Il n’est pas contesté que la société a adressé à la caisse, le lendemain de l’établissement de la déclaration d’accident du travail, une lettre de réserves sur la matérialité de la survenance d’un accident aux temps et lieu du travail, invoquant notamment l’absence de témoin pour confirmer les déclarations du salarié, le fait qu’il portait des chaussures spéciales l’empêchant de chuter et que le certificat médical initial ne faisait que reprendre les déclarations du salarié.
Aussi, la caisse ne pouvait prendre sa décision sans procéder à une instruction préalable.
La caisse ayant méconnu les dispositions de l’article R.441-11, III, susvisé en prenant en charge d’emblée l’accident au titre de la législation professionnelle, l’employeur est fondé en sa demande tendant à lui voir dire inopposable la décision de la caisse.

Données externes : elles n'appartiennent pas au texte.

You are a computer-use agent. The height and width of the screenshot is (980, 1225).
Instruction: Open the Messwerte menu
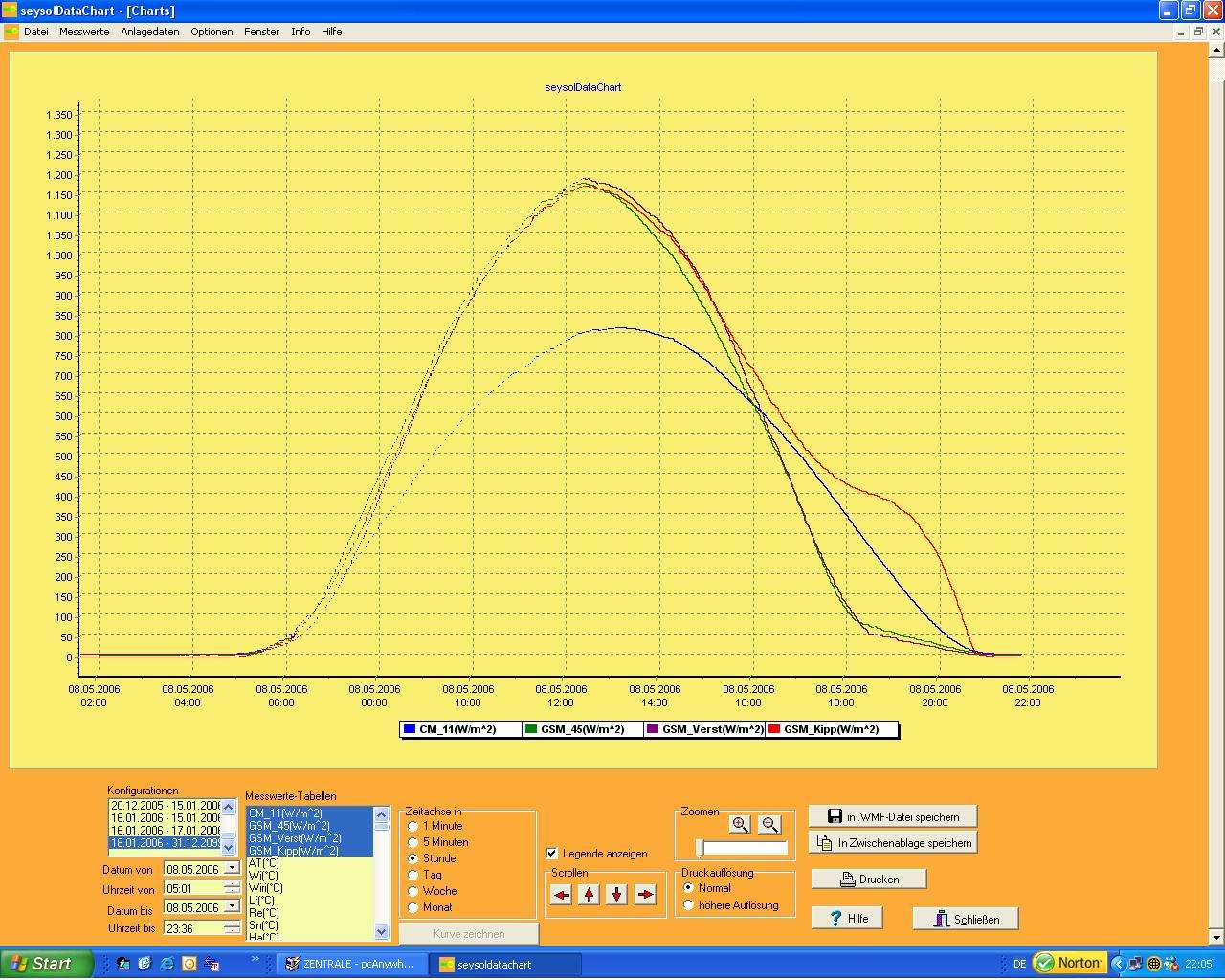[84, 32]
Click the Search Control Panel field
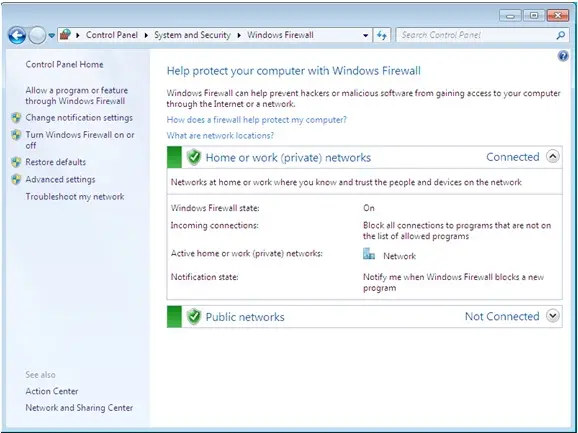Viewport: 578px width, 433px height. pos(477,35)
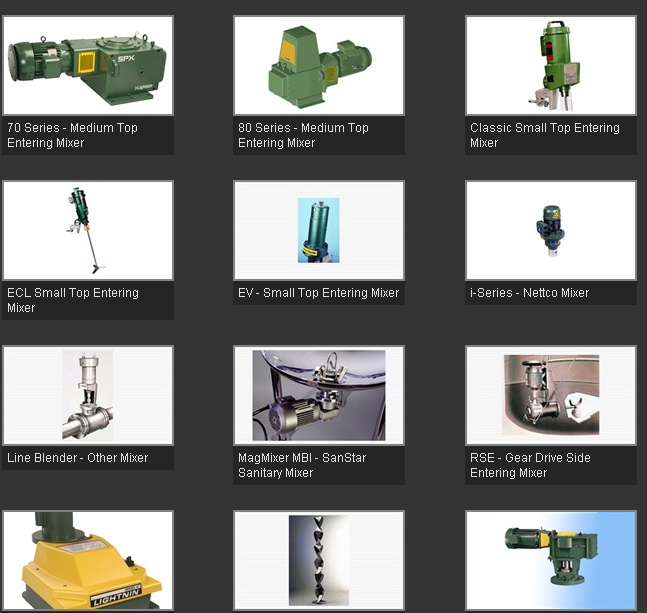Click the 70 Series mixer product image
Image resolution: width=647 pixels, height=613 pixels.
click(88, 65)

Le jugement sera donc infirmé.
PAR CES MOTIFS
LA COUR,
DÉCLARE recevable l’appel de la société [5],
INFIRME en toutes ses dispositions le jugement rendu le 06 février 2020 par le tribunal judiciaire d’Evry,
Statuant à nouveau ;
DÉCLARE inopposable à la société [5] la décision de la Caisse primaire d’assurance maladie de l’Essonne de prendre en charge au titre de la législation professionnelle l’accident déclaré par M. [T] [B] le 26 avril 2018,
CONDAMNE la Caisse primaire d’assurance maladie de l’Essonne aux entiers dépens de première instance et d’appel.